The article didn’t say anything about why housing has become so expensive that it is difficult for newcomers to find a home and they end up being homeless. A recent article from Oregon Public Broadcasting admits that high housing prices could be due to Oregon’s stringent land-use laws, but adds that they could also be due to greedy developers and greedy landowners. Yet greedy developers and landowners are everywhere; only places with stringent controls on rural development have gotten expensive.

The New York Times article claims that the problem is that Portland isn’t doing enough to provide housing for homeless and other low-income people. This is absurd considering that Portland and Oregon are spending billions on so-called affordable housing. But (the Times failed to note) much of this money is being squandered on four- and five-story apartment buildings with inadequate parking that cost two to four times as much per square foot to build as single-family homes, all because the powers that be have decided that low-income people should be transit dependent even though the typical Portland resident can reach 25 times as many jobs in a 30-minute auto drive as a 30-minute transit ride.

The New York Times hints that Portland has been lax about cleaning up homeless camps.

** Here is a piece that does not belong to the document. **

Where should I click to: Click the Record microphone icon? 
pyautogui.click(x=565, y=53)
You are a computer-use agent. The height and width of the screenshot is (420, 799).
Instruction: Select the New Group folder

But it doesn’t say that Portland police will do nothing if homeless people squat on someones private property, but it will fine the property owners if the junk left behind by the homeless people creates a “nuisance.”

The bottom line is that the New York Times is an advocate for the progressive policies that have laid Portland low and is now scratching its collective head wondering what went wrong. Its conclusion seems to be that it is all due to fentanyl, and if this drug hadn’t shown up, Portland would still be thriving today.

That’s ridiculous; if it wasn’t fentanyl, it would be something else. It is thanks to the progressive policies advocated in the article that Portland has gone from being the place where young people go to retire to a place where (as Bogdanski says) young people go to die.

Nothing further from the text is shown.